We lay there in comfortable silence. The storm continued to howl outside, but inside, the space heater hummed, and the bed was warm, and Farley was right there, close enough I could hear him breathing.

“Can I ask you something?” I said.

“You can ask. I reserve the right not to answer.”

“Fair.” I stared at the ceiling, gathering my thoughts. “What do you actually want? Not what you think you should want, or what’s practical, or what makes sense. What do you want?”

The silence stretched so long I thought he might not answer.

Then: “I want to stop being afraid.”

I turned to look at him again. He was still staring at the ceiling, his expression unreadable in the dim light.

“I want to stop second-guessing every feeling I have,” he continued.

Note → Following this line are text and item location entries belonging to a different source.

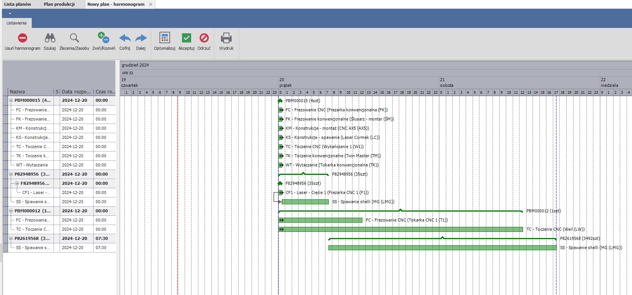Select the SS Spawanie shelli green bar for P82619568

click(x=442, y=248)
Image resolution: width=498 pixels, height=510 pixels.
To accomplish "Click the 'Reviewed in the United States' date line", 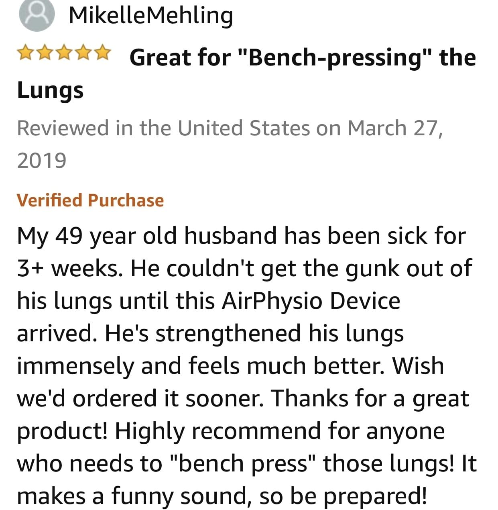I will 230,128.
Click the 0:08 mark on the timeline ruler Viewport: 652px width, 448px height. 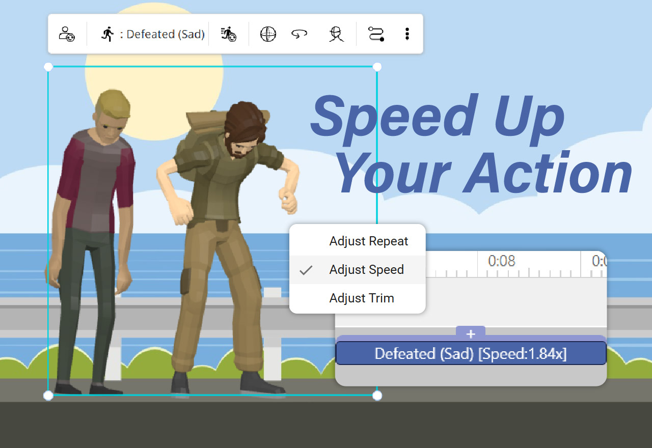coord(503,261)
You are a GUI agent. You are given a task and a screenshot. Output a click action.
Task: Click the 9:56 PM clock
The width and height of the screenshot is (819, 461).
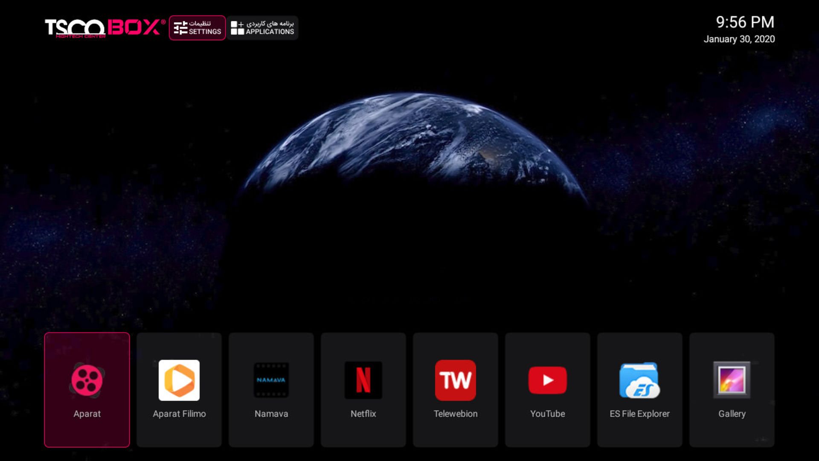[x=745, y=22]
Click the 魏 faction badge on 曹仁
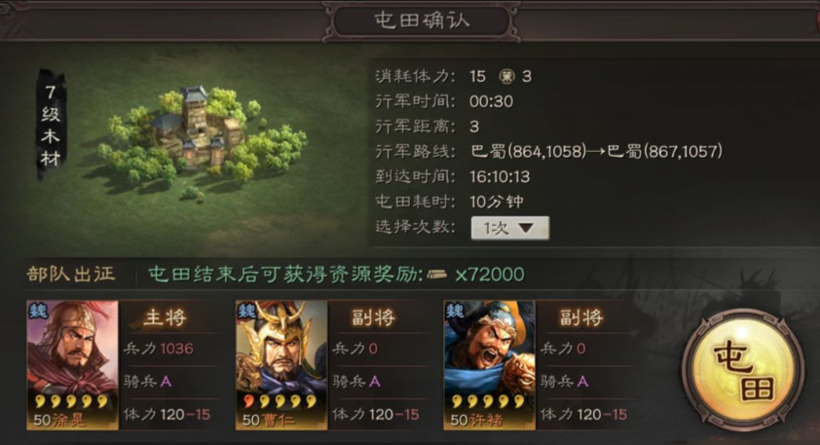Viewport: 820px width, 445px height. click(246, 311)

“I want to trust my judgment again. And I want to wake up in the morning and not spend the first ten minutes cataloging all the ways I failed the day before.” He let out a breath.

“I want to read books that make me feel something, find authors who write like their words could change the world, and help them share those words with people who need them.”

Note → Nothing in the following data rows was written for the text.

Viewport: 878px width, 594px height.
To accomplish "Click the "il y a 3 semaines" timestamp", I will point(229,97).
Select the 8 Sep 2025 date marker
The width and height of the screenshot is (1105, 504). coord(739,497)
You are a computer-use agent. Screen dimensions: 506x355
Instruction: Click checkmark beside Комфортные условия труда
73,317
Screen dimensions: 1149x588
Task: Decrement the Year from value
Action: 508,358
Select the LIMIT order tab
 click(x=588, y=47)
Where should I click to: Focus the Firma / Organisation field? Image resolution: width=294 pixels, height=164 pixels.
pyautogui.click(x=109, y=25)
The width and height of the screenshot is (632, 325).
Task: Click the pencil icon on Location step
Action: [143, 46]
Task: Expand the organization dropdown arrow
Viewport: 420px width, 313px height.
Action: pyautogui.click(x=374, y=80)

“That sounds like more than just editing.”

“It used to be. Before I had to fight for every acquisition that wasn’t a guaranteed bestseller.” His voice had gone bitter. “I used to love my job. Now I just... survive it.”

“Yeah,” I breathed. “I know exactly what that feels like.”

He turned his head, finally looking at me. “Your turn.”

“My turn, what?”

“What do you want? Not what Sabrina wants, not what the network wants. What does Samuel Bennett actually want?”

I’d been asking myself that question for months. Years, maybe. And lying in a dark room with Farley, a storm raging outside and the space heater humming, I finally had an answer.

“I want to matter,” I said. “Not my face or my character or my brand. Me. I want to do work that means something, that challenges me, that makes me feel like I’m using all the parts of my brain instead of just the ones that remember dialogue.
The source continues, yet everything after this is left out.